In vier Fokusgruppen haben im Herbst 2020 Teilnehmende, die auf Bundes-, Landes- oder Kreisebene ein Amt oder Mandat innehaben oder anderweitig stark innerhalb der Partei engagiert sind, ihre Erfahrungen mit Diskriminierung innerhalb der Partei geteilt. Sie sind über ihre Erfahrungen ins Gespräch gekommen und haben sich darüber ausgetauscht, welche Strukturen inklusiv und stärkend wirken und was sie von der Partei erwarten. Im Rahmen der Fokusgruppen haben wir die Diskriminierungsdimensionen Rassismus, Hetero- und Cis-Sexismus sowie Klassismus, und wie diese intersektional wirken, betrachtet. Die Dimension Rassismus wurde in einer Fokusgruppe mit Personen, die auf Landes- und Bundesebene aktiv sind und in einer weiteren Fokusgruppe mit Personen, die auf der Kreisebene aktiv sind, behandelt.

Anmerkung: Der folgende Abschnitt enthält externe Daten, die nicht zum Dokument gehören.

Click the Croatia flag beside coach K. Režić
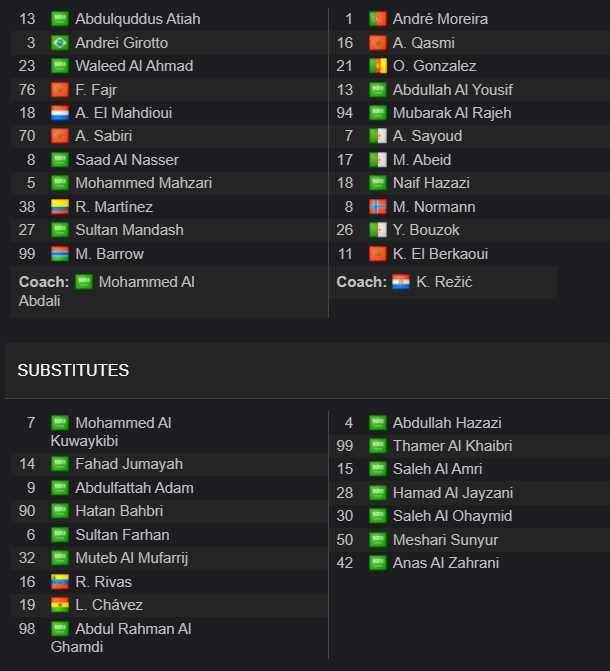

Teilgenommen haben Personen, die von der jeweilig besprochenen Diskriminierungsform selbst betroffen waren, wodurch wir Räume geschaffen haben, in denen offen über individuelle Erfahrungen mit Diskriminierung in der Partei gesprochen werden konnte. Um viele unterschiedliche Perspektiven auf das Thema zu hören, haben wir zudem auf intersektionale Erfahrungen und eine Vielfalt in Bezug auf u.a. Alter, Region, Geschlechtsidentität, Community-Anbindung innerhalb der Gruppen geachtet. Die Fokusgruppen wurde aufgrund der Einschränkungen durch die Pandemie online durchgeführt, was die Teilnahme von Parteimitgliedern aus dem gesamten Bundesgebiet erleichtert hat. So waren Personen aus 11 Bundesländern vertreten. Das Online-Format hat zudem eine generelle zeitliche Flexibilität begünstigt, sodass Personen mit Sorgeverantwortung oder eingeschränkter Mobilität und Personen innerhalb oder am Rande ihrer Arbeitszeit einfacher teilnehmen konnten.

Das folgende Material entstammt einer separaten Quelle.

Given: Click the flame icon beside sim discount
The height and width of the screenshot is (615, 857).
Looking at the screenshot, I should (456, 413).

Vorreiter*in für strukturelle Veränderung

Die Ergebnisse der Fokusgruppen geben Aufschluss über strukturelle Diskriminierung, Zugangsbarrieren, aber auch über Strategien des Verbleibs und Aufstiegs von diskriminierten Gruppen in der Partei. Darüber hinaus beinhalten die Ergebnisse konkrete Forderungen der Teilnehmenden der Fokusgruppen an die Partei, um Barrieren abzubauen, Teilhabe zu ermöglichen und das Empowerment von diskriminierungserfahrenen Menschen in der Partei zu fördern. Die anonymisierten Ergebnisse der Fokusgruppengespräche dienten als Vorbereitung für das „Vielfaltsstatut“, das am Parteitag im November 2020 in Anlehnung an das Frauenstatut, das sich die Partei 1986 gegeben hat und damit Vorreiter*in in Sachen parteipolitische Gleichstellung in der deutschen Parteienlandschaft wurde, beschlossen wurde. Im Vielfaltsstatut festgeschrieben wurde das Vielfaltsreferat in der Bundesgeschäftsstelle und der Diversitätsrat auf Bundesebene, die zuständig für die Entwicklung und Umsetzung von Maßnahmen zum Abbau von Diskriminierung und der Förderung von Teilhabe von (rassistisch) diskriminierten Gruppen sind. Der Fortschritt der strukturellen Veränderungen soll alle 2 Jahre wissenschaftlich evaluiert und auf der Bundesdeligiertenkonferenz vorgestellt werden.